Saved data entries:
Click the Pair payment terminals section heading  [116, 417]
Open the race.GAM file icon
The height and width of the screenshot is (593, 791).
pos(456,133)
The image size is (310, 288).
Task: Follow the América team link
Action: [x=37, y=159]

The problem: Would you return all of the data exactly as it stands above?

Response area:
Click the Pair payment terminals section heading  [116, 417]
Open the race.GAM file icon
The height and width of the screenshot is (593, 791).
pos(456,133)
The image size is (310, 288).
Task: Follow the América team link
Action: [x=37, y=159]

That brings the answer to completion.